En réalité, le retour de cette croissance ne résout rien. Les cadeaux fiscaux changent le rapport à l’argent des entreprises et des individus les plus fortunés qui s’expriment sans plus de complexes. La recherche du profit maximum exacerbe les tensions dans la chaîne de valeur pour accaparer le meilleur de la marge, créant de fait une norme de profit élevée pour l’ensemble du monde économique. Tandis que les acteurs dominants de la chaîne de valeur augmentent leur part de profit, une grande partie du tissu industriel ne parvient plus à faire face aux pressions exercées et survit difficilement face aux productions à bas coûts réalisées en Chine ou chez les nouveaux entrants européens. Elle renforce l’addiction du monde politique à la croissance, les impôts indirects devenant l’une des principales sources de revenus des États. Enfin, l’augmentation massive du crédit est l’une des conséquences indirectes de cette situation. Les salariés sous pression doivent financer leur consommation signifiante, les entreprises veulent maximiser la rentabilité économique en jouant sur l’effet de levier, les États doivent financer les déficits sociaux en augmentation puisque les créations d’emplois sont insuffisantes.
Il y a eu une large incompréhension du monde politique sur la nature du retour de la croissance à l’orée des années 90. La tentation était trop grande de porter au crédit des politiques libérales la maîtrise de l’inflation et le retour de la croissance. Il est probable que cette croissance retrouvée doit plus à la vague de progrès technologiques qui a marqué la fin des années 80 (ironie de l’histoire, celle-ci doit beaucoup aux programmes de la guerre froide de la décennie qui s’achève). La consommation signifiante voit se multiplier les objets du désir : que serait l’homme occidental moderne sans ses indispensables outils communicants et informatiques ?
Dans une optique classique, le monde politique a voulu croire que le retour de la croissance était le seul enjeu. Par ses arbitrages, il a contribué à établir le rapport de force déséquilibré en faveur du monde économique qui caractérise la période actuelle. Outre la dégradation de la position des individus et la mise à mal de leur solvabilité, il a privé l’État d’une partie de ses leviers d’actions traditionnels: plus de maîtrise des politiques monétaires, plus d’entreprises publiques, plus de capacité à financer des politiques keynésiennes. Alors que les indicateurs économiques restent le principal critère de jugement, le monde politique est maintenant victime d’un chantage permanent sur les politiques fiscales et sociales de la part des acteurs économiques, l’un des derniers domaines où il peut encore influer directement sur l’économie.
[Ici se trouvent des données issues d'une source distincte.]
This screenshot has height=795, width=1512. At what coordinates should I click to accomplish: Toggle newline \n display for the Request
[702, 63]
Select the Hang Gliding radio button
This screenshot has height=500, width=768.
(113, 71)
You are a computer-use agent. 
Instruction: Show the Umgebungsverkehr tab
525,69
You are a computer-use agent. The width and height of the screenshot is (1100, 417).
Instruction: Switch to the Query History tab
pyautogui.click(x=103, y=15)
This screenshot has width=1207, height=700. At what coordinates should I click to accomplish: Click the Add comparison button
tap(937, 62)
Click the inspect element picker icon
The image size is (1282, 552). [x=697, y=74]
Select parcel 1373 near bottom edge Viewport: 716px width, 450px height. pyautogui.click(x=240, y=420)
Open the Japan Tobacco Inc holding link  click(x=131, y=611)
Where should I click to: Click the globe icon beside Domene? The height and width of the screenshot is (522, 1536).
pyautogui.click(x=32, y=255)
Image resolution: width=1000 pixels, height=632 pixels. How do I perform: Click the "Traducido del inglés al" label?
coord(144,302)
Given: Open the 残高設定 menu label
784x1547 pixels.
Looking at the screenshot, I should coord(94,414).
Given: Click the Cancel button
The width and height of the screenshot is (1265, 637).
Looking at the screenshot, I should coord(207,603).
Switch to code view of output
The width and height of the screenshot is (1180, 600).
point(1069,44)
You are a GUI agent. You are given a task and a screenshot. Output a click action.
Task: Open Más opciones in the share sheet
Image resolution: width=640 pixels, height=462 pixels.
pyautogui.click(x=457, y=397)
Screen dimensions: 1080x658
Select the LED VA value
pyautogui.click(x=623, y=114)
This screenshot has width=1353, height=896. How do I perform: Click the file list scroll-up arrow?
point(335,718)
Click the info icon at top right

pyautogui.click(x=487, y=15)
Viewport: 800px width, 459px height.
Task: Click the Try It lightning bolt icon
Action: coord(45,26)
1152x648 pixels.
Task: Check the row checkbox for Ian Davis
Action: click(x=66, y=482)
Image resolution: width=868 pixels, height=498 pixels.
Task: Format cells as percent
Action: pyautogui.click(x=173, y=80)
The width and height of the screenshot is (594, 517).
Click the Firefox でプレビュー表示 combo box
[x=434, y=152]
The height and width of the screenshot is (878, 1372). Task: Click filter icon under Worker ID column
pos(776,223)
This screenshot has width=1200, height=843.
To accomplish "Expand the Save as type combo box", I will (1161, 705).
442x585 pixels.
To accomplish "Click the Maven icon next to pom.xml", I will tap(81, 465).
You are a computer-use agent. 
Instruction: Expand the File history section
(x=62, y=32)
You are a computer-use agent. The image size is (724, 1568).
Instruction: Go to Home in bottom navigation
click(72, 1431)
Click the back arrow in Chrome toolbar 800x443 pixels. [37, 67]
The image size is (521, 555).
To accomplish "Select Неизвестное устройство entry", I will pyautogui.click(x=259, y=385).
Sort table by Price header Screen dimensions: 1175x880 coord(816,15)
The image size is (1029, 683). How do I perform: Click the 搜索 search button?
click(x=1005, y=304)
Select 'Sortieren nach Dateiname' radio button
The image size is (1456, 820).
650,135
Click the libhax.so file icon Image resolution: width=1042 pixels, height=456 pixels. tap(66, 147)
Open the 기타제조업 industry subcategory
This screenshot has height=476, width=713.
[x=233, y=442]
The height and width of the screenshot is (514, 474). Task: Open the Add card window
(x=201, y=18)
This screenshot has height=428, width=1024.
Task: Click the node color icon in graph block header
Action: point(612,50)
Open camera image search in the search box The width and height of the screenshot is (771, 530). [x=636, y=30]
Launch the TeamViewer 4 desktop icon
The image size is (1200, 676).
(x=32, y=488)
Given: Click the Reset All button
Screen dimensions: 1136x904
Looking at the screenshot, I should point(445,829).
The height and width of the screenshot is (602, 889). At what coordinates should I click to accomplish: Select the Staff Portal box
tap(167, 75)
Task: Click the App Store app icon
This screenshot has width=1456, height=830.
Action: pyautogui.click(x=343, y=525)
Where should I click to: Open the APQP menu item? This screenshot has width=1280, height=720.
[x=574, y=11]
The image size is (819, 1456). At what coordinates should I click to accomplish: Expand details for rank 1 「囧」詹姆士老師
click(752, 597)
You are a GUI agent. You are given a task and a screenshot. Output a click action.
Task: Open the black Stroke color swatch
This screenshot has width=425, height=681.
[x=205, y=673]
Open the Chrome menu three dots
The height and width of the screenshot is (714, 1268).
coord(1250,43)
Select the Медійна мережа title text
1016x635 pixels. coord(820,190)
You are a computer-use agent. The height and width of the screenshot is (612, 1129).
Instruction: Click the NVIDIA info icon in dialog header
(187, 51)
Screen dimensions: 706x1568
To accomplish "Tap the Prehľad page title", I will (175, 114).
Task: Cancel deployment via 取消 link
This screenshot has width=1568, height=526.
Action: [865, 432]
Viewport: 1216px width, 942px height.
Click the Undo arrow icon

Ce chantage recouvre deux réalités opposées : la lutte pour la survie pour les uns, la lutte pour plus de profit pour les autres. Dans tous les cas de figure, le moyen de pression est le même, une dégradation supplémentaire des indicateurs économiques rend difficile le maintien au pouvoir.
Ce déséquilibre des rapports de force crée ces crises mille-feuilles où les couches de problèmes se superposent. La quête du surprofit par les acteurs dominants crée ces illusions capitalistiques que sont les bulles et les outils spéculatifs. La solvabilité dégradée des individus conduit à des ajustements et des arbitrages permanents de la demande, entre produits banalisés et consommation signifiante. Ces arbitrages peuvent déclasser du jour au lendemain une partie des produits ou invalider des stratégies industrielles. La lutte pour accaparer la part du lion dans la chaîne de valeur entraîne des ajustements violents. Quand la production est dominante, les usines s’arrêtent, car le stock est l’ennemi absolu dans une compétition fondée sur l’obsolescence d’image. Quand la distribution est dominante, elle transmet toute la pression vers la production quand elle ne change pas de source d’approvisionnement. Ces tensions trop violentes entre les acteurs mais aussi au sein du monde économique provoquent des crises récurrentes, chaque accident de parcours crée des phénomènes de résonances parce que la solvabilité des individus et la norme de profit élevée sont touchées, mais seule, la norme de profit est soignée par le monde politique en vertu des rapports de force actuels.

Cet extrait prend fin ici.